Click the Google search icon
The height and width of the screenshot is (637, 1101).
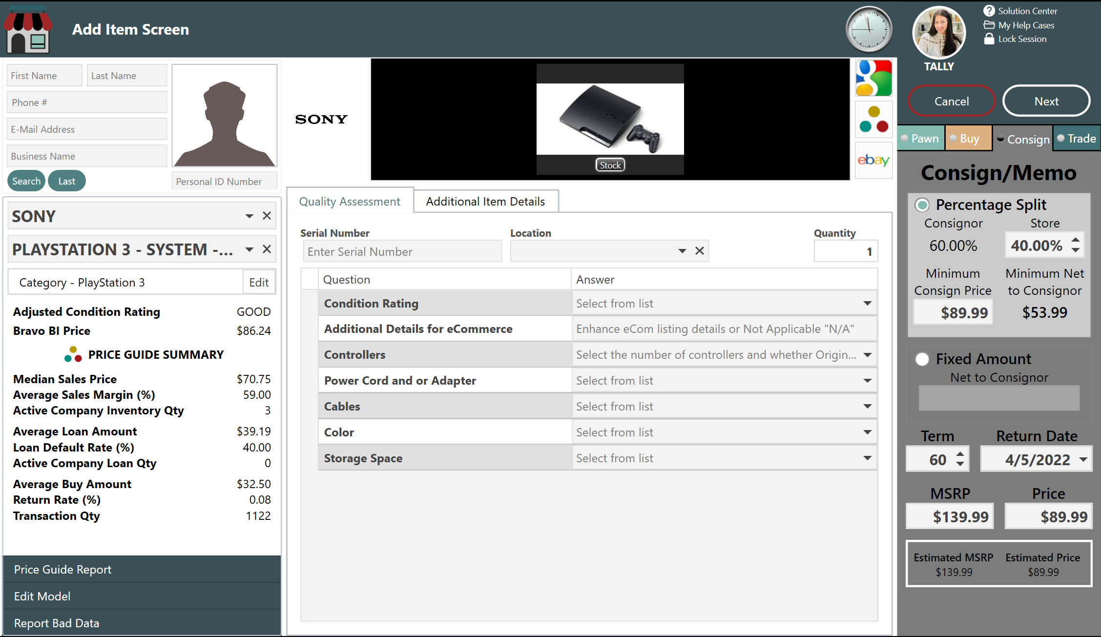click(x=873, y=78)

...

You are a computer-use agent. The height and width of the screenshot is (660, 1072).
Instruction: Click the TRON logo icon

* * *

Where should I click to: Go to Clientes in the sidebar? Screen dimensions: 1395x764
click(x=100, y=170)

**WHAT NEEDS TO BE DONE:** Please move every row from the line containing "Click the Google search icon" through the line containing "click(x=873, y=78)" into your reply, requests included, adding 18 to each coordinate in the answers. Leave the pictures out.

**FULL OUTPUT:**
Click the Google search icon
The height and width of the screenshot is (637, 1101).
click(x=891, y=96)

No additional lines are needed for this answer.